> _Task statement_:
Convert only the lines of the saved entries from the line containing "What do you see at coordinates (408, 593)" through the line containing "brand-logo: PancyCLINIC is" into a Markdown table with the columns No. and Line, skipping any blank lines.

(Saved entries)
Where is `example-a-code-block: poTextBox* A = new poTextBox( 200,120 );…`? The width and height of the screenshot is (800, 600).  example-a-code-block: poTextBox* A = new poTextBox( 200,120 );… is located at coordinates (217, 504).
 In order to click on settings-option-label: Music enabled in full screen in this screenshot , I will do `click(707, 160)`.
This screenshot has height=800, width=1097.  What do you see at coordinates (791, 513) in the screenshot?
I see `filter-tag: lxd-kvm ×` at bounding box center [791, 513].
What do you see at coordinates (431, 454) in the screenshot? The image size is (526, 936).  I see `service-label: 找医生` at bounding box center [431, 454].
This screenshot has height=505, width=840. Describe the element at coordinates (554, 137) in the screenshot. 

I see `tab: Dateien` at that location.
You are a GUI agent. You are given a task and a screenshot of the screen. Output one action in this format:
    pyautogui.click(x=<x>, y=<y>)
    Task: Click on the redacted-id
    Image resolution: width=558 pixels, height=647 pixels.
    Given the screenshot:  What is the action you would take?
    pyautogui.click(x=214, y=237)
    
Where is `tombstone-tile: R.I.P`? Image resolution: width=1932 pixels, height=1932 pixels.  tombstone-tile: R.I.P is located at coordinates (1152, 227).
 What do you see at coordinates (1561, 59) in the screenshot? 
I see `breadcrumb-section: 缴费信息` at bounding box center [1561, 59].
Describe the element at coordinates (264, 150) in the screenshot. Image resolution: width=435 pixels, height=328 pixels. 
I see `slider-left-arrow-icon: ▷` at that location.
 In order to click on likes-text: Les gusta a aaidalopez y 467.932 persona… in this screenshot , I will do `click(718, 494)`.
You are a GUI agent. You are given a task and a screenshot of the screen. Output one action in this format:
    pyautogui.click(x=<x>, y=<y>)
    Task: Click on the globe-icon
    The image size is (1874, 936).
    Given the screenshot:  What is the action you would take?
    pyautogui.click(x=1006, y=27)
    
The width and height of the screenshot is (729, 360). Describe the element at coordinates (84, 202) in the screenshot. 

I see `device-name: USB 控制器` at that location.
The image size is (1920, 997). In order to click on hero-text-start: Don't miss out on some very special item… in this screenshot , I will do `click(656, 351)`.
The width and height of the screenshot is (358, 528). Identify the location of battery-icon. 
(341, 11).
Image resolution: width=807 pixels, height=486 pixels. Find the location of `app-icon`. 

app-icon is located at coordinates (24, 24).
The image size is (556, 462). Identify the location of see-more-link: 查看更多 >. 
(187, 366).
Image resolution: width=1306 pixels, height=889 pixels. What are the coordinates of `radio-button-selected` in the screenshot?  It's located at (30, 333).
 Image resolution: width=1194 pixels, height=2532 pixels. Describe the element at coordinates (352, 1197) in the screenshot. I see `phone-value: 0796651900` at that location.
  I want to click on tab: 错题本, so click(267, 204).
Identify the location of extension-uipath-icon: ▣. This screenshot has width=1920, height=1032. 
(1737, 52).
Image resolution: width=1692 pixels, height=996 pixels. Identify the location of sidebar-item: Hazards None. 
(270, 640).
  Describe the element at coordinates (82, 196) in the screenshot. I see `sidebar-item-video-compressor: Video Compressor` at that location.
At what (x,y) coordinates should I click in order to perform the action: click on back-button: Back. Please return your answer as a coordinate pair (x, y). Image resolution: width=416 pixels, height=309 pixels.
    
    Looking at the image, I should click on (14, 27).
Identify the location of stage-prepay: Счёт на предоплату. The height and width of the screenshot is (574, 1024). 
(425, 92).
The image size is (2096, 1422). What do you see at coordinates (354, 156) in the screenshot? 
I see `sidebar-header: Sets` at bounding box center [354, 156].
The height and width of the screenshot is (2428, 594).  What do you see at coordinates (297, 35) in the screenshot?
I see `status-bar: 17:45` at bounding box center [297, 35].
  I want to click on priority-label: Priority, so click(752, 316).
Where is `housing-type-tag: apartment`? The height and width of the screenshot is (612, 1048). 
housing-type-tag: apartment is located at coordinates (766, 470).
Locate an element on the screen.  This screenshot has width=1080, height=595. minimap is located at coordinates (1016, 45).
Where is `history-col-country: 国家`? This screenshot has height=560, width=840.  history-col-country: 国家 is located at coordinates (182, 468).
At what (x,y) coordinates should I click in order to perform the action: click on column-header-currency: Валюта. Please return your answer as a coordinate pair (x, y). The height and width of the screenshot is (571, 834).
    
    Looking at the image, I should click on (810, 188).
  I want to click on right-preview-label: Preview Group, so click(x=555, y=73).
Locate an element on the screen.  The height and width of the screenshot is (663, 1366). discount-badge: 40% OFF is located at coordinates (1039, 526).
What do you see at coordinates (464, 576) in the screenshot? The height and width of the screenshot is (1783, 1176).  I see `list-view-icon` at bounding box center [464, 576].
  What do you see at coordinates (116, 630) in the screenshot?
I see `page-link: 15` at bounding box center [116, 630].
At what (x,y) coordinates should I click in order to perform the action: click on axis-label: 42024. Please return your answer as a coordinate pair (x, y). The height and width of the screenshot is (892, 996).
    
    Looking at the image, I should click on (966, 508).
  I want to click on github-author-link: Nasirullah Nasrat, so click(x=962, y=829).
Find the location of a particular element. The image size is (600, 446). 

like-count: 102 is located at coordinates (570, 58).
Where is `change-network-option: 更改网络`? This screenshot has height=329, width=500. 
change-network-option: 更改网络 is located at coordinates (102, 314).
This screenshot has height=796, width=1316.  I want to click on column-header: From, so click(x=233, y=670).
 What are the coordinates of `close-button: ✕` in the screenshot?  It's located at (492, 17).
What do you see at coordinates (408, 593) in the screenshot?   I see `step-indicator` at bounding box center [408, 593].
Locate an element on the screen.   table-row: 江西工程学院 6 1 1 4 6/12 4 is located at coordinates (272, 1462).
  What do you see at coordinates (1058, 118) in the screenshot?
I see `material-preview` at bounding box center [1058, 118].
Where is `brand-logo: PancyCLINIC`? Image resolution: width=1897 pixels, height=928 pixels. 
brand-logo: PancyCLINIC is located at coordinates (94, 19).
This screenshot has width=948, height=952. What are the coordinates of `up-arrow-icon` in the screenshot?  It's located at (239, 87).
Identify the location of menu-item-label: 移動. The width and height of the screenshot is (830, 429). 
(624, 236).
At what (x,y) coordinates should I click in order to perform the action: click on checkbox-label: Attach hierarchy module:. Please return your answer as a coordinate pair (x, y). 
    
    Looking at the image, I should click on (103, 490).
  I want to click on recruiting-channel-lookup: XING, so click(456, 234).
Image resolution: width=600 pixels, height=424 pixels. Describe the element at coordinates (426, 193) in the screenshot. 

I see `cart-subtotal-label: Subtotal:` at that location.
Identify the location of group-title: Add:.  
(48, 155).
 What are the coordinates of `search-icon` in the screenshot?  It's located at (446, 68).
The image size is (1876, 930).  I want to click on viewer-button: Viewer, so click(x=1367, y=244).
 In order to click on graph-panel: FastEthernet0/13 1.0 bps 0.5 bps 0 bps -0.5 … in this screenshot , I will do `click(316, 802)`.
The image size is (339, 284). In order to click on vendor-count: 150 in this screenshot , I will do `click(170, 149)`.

> _Exercise output_:
| No. | Line |
|---|---|
| 1 | What do you see at coordinates (408, 593) in the screenshot?   I see `step-indicator` at bounding box center [408, 593]. |
| 2 | Locate an element on the screen.   table-row: 江西工程学院 6 1 1 4 6/12 4 is located at coordinates (272, 1462). |
| 3 |   What do you see at coordinates (1058, 118) in the screenshot? |
| 4 | I see `material-preview` at bounding box center [1058, 118]. |
| 5 | Where is `brand-logo: PancyCLINIC`? Image resolution: width=1897 pixels, height=928 pixels.  |
| 6 | brand-logo: PancyCLINIC is located at coordinates (94, 19). |